WHAT TO PRODUCE:
The records below are to be retyped in full, without any alteration.

MATERIALS PROVIDED:

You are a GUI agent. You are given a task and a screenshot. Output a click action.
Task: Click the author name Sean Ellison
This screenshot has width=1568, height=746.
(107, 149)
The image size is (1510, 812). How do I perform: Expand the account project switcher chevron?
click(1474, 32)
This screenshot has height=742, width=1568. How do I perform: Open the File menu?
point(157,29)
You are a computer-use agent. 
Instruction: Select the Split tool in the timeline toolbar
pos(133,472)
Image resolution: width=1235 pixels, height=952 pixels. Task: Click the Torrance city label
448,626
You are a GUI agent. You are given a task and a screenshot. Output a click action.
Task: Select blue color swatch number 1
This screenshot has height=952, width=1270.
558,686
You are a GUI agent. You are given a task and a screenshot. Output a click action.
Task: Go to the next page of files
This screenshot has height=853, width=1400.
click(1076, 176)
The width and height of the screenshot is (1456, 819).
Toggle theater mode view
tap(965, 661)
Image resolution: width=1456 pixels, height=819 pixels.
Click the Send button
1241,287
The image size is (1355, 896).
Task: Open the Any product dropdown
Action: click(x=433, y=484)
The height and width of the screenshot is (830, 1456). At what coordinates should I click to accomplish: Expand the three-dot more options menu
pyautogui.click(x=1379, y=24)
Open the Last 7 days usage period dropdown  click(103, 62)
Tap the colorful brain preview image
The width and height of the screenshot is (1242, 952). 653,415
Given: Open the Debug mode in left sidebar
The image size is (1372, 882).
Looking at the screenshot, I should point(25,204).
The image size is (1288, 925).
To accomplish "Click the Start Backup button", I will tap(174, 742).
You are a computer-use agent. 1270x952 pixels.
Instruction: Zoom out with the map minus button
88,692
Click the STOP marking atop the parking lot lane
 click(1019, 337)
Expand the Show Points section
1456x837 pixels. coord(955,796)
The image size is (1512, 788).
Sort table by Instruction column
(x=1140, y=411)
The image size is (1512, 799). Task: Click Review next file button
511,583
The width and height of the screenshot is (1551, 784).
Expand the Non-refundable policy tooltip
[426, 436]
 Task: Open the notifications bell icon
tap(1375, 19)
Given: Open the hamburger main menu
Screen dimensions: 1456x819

EXERCISE RESULT:
You are a GUI agent. You are given a task and a screenshot. Output a click action.
Task: Click the author name Sean Ellison
This screenshot has width=1568, height=746.
(107, 149)
The image size is (1510, 812). How do I perform: Expand the account project switcher chevron?
click(1474, 32)
This screenshot has height=742, width=1568. How do I perform: Open the File menu?
point(157,29)
You are a computer-use agent. 
Instruction: Select the Split tool in the timeline toolbar
pos(133,472)
Image resolution: width=1235 pixels, height=952 pixels. Task: Click the Torrance city label
448,626
You are a GUI agent. You are given a task and a screenshot. Output a click action.
Task: Select blue color swatch number 1
This screenshot has height=952, width=1270.
558,686
You are a GUI agent. You are given a task and a screenshot. Output a click action.
Task: Go to the next page of files
This screenshot has height=853, width=1400.
click(1076, 176)
The width and height of the screenshot is (1456, 819).
Toggle theater mode view
tap(965, 661)
Image resolution: width=1456 pixels, height=819 pixels.
Click the Send button
1241,287
The image size is (1355, 896).
Task: Open the Any product dropdown
Action: click(x=433, y=484)
The height and width of the screenshot is (830, 1456). At what coordinates should I click to accomplish: Expand the three-dot more options menu
pyautogui.click(x=1379, y=24)
Open the Last 7 days usage period dropdown  click(103, 62)
Tap the colorful brain preview image
The width and height of the screenshot is (1242, 952). 653,415
Given: Open the Debug mode in left sidebar
The image size is (1372, 882).
Looking at the screenshot, I should point(25,204).
The image size is (1288, 925).
To accomplish "Click the Start Backup button", I will tap(174, 742).
You are a computer-use agent. 1270x952 pixels.
Instruction: Zoom out with the map minus button
88,692
Click the STOP marking atop the parking lot lane
 click(1019, 337)
Expand the Show Points section
1456x837 pixels. coord(955,796)
The image size is (1512, 788).
Sort table by Instruction column
(x=1140, y=411)
The image size is (1512, 799). Task: Click Review next file button
511,583
The width and height of the screenshot is (1551, 784).
Expand the Non-refundable policy tooltip
[426, 436]
 Task: Open the notifications bell icon
tap(1375, 19)
Given: Open the hamburger main menu
Screen dimensions: 1456x819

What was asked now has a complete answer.